▶ **Exercise directions**: Of the entries below, return only those lines from the line with "Click the Runtime" to the line with "The width and height of the screenshot is (438, 448).", exactly, both included.

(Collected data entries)

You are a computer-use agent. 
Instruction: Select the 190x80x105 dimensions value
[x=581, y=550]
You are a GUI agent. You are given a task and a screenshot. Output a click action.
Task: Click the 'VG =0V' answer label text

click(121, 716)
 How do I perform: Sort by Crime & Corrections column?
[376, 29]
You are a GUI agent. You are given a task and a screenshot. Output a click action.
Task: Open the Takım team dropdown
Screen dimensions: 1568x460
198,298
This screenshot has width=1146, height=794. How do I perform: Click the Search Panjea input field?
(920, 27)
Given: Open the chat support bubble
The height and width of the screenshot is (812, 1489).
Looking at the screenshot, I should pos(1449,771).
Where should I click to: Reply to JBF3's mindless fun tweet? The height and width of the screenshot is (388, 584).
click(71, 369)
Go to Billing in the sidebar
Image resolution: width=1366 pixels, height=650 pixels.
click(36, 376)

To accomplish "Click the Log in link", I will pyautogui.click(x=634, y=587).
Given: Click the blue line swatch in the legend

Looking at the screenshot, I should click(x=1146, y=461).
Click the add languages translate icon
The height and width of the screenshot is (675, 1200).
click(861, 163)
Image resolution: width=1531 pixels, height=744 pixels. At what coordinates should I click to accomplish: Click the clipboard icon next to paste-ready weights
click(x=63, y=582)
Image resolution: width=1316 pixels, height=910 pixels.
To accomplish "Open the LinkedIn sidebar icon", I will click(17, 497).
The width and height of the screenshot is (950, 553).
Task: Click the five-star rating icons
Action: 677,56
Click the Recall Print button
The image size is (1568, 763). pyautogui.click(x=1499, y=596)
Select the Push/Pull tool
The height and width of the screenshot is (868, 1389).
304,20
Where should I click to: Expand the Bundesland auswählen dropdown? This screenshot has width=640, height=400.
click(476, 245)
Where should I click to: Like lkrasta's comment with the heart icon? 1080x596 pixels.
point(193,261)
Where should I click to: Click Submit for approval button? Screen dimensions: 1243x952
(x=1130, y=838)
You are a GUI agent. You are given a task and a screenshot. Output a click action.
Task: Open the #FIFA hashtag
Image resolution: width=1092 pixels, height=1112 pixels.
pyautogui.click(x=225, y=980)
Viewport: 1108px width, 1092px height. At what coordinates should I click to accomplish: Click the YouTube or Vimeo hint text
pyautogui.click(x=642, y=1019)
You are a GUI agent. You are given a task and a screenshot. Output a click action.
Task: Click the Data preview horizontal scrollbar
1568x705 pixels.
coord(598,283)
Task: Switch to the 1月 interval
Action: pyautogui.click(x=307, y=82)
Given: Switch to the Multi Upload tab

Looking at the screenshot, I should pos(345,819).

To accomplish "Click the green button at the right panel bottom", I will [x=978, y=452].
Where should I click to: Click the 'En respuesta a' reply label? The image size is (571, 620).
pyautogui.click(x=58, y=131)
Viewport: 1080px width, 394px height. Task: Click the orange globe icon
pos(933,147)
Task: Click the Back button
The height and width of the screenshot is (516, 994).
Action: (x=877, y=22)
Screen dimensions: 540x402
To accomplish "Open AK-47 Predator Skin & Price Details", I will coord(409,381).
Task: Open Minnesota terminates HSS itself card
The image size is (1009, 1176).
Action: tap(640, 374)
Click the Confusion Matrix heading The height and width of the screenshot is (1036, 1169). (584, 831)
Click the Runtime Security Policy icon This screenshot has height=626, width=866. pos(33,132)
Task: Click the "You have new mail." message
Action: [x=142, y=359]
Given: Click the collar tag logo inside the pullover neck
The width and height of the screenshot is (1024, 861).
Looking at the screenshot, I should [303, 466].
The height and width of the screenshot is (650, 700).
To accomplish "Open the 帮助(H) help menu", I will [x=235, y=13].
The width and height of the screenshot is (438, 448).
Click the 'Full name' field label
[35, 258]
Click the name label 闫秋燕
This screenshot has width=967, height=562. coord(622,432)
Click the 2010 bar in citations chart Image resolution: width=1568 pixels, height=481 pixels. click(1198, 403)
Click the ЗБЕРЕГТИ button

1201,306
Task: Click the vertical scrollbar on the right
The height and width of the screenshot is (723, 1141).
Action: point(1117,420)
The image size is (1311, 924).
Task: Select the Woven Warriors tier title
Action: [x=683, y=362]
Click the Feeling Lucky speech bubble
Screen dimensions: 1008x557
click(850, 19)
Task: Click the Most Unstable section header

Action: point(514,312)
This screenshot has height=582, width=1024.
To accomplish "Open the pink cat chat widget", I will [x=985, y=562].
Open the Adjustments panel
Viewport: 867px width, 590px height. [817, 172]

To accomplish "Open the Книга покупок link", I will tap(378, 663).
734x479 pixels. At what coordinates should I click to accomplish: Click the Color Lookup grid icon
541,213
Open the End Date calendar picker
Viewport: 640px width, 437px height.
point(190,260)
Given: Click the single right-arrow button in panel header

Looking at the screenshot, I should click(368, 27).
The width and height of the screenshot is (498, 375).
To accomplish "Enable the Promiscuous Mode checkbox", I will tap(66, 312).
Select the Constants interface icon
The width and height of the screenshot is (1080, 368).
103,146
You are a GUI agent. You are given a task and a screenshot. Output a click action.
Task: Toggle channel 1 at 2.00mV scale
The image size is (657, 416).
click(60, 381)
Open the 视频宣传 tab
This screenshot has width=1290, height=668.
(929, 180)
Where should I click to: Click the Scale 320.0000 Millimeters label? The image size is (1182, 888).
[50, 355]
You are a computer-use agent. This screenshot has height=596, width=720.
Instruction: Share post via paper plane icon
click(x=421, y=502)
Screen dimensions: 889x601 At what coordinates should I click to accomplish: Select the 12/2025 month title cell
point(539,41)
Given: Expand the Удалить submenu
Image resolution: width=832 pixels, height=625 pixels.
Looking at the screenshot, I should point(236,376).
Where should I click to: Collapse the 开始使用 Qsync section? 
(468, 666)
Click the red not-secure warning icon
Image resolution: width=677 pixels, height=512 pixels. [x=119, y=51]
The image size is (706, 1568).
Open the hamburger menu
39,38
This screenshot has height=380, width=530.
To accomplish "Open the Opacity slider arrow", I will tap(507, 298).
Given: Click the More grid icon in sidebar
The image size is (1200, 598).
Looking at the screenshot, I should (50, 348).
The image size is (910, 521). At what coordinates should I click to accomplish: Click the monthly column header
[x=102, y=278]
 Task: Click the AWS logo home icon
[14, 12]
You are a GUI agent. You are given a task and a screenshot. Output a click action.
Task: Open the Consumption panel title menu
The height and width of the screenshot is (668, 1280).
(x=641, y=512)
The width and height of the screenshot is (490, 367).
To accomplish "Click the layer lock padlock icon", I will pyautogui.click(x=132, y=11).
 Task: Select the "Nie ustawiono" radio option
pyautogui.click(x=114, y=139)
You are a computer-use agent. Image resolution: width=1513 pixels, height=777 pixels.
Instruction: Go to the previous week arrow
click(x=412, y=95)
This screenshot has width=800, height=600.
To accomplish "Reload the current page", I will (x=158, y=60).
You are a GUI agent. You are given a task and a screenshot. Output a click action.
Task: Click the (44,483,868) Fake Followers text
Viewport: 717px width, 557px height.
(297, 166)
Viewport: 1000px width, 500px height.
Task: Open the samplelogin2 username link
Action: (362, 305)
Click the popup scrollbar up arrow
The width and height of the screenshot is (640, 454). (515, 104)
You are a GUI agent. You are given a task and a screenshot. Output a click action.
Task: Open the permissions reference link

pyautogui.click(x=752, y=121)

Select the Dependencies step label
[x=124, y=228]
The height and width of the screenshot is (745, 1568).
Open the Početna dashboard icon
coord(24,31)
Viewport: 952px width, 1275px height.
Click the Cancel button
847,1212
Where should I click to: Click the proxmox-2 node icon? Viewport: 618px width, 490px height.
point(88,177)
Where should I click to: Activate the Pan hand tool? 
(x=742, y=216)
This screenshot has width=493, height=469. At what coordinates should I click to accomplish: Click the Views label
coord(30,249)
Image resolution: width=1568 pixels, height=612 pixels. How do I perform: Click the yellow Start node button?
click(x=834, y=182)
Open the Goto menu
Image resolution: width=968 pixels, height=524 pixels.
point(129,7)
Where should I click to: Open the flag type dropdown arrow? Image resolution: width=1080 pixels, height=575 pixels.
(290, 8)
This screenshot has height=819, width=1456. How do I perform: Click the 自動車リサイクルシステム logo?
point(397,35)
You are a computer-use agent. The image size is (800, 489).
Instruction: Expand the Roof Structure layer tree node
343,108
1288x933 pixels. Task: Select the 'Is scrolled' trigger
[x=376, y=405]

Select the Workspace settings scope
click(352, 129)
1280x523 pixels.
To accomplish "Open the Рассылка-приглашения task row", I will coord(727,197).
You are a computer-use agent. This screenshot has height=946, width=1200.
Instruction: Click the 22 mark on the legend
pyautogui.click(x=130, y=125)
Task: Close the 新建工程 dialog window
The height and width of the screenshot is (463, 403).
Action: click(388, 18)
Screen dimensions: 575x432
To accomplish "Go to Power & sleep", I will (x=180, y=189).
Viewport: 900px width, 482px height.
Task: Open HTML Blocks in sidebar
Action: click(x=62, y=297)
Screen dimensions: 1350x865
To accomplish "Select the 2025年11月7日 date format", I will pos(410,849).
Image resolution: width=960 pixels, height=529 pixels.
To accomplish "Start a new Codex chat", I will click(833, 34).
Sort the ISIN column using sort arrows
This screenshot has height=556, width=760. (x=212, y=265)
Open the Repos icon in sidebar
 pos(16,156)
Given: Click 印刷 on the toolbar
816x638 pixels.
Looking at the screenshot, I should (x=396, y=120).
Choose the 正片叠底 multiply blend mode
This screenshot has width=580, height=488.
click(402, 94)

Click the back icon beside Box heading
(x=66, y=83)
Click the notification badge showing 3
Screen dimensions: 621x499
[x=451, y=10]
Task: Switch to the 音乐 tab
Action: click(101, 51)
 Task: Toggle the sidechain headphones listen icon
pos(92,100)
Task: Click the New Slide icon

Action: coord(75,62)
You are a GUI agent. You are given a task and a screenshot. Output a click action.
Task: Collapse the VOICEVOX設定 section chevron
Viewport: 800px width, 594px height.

▶ **Exercise answer**:
Click the Runtime Security Policy icon This screenshot has height=626, width=866. pos(33,132)
Task: Click the "You have new mail." message
Action: [x=142, y=359]
Given: Click the collar tag logo inside the pullover neck
The width and height of the screenshot is (1024, 861).
Looking at the screenshot, I should [303, 466].
The height and width of the screenshot is (650, 700).
To accomplish "Open the 帮助(H) help menu", I will [x=235, y=13].
The width and height of the screenshot is (438, 448).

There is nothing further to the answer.